Polymers (Basel). 2024 Jan 19;16(2):273. doi: 10.3390/polym16020273.

Abstract

This research conducts an in-depth investigation into the residual stresses in resin micro-milling processes. Considering that resin is the most crucial matrix material in composites, the construction of a precise machining theory for it is not only key to achieving high-quality- and efficient processing of composite materials but also fundamental to enhancing the overall performance of the materials. This paper meticulously examines the surface integrity and accuracy of epoxy polymers following precision machining, primarily revealing the significance of residual stresses and size effects in extending the lifespan of precision components and promoting their miniaturization. We have adopted an innovative finite element (FE) simulation method, integrated with the Mulliken-Boyce constitutive model, to profoundly analyze the impacts of residual stresses on the surfaces and sub-surfaces of thermosetting polymers. This research further explores the influence of critical machining parameters such as chip thickness, cutting edge radius, feed per tooth, and axial depth on cutting forces, as well as the inherent size effects in polymers.

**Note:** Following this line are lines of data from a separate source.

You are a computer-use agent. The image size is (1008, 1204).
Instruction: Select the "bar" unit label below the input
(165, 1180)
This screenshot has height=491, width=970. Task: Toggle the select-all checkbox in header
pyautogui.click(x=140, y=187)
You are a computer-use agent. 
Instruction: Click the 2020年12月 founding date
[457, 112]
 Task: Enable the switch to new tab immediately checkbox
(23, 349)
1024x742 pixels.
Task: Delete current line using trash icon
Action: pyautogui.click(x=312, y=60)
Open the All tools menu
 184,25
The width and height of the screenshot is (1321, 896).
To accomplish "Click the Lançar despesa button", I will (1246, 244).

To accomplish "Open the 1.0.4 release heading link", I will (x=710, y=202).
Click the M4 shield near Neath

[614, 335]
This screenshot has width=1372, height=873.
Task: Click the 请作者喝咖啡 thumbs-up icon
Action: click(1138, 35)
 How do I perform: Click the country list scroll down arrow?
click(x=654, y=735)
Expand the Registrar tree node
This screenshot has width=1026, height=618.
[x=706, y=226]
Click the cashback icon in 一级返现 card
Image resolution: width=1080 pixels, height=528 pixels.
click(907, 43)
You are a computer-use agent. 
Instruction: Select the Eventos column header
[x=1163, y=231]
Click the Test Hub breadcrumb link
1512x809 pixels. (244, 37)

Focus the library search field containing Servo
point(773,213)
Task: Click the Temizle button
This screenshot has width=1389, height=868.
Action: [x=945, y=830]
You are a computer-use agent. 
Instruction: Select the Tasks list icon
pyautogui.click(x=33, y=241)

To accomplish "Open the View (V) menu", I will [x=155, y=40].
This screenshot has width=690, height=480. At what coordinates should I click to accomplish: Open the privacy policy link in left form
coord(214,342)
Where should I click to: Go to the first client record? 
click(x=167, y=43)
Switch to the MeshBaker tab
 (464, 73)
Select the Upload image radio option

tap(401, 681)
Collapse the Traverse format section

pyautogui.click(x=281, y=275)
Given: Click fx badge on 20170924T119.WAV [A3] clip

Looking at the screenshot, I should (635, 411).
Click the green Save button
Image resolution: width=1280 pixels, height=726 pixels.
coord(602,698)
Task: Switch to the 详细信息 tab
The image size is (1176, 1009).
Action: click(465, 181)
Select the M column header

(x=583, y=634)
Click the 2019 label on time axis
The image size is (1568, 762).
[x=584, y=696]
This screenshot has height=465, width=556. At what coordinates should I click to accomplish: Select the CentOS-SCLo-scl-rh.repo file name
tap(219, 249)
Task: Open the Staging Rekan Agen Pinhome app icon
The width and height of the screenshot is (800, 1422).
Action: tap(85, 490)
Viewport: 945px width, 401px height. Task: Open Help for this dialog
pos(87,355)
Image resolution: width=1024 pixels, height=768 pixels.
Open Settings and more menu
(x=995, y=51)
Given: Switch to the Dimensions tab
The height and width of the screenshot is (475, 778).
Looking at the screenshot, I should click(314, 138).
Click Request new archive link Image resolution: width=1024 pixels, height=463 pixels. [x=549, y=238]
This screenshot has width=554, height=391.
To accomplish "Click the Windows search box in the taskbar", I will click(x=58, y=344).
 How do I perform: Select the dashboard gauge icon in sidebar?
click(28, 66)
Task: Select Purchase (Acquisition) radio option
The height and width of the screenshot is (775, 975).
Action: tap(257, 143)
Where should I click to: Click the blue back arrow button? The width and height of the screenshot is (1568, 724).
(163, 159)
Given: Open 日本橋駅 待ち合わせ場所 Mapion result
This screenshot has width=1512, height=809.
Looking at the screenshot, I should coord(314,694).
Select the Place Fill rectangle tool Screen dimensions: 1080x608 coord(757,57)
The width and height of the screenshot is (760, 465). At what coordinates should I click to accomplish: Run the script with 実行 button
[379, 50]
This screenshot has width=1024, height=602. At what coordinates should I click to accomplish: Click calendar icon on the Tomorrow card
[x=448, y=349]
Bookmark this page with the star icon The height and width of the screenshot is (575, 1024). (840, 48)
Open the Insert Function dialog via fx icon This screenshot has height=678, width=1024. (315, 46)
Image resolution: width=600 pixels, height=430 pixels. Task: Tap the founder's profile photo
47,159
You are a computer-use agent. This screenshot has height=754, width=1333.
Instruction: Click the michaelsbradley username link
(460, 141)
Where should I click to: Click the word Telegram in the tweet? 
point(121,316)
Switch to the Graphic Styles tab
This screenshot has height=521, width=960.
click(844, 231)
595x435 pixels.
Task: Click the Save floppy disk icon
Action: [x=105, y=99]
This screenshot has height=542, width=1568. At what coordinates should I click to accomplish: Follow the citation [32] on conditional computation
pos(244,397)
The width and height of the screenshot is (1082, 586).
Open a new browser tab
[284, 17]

Utilizing X-ray diffraction (XRD) technology, we accurately measured the residual stresses generated during the micro-milling process. The close correlation between FE simulations and experimental results validates the accuracy and effectiveness of our method. This study represents a substantial breakthrough in finite element simulation techniques for high-precision machining of polymer materials, injecting valuable theoretical and practical knowledge into the field.

Keywords: Mulliken–Boyce model; milling process; polymer; surface residual stresses.

Grants and funding

This project is supported by National Natural Science Foundation of China (grant No. 51805246) and Natural Science Foundation of Jiangsu Province (grant No. BK20180704).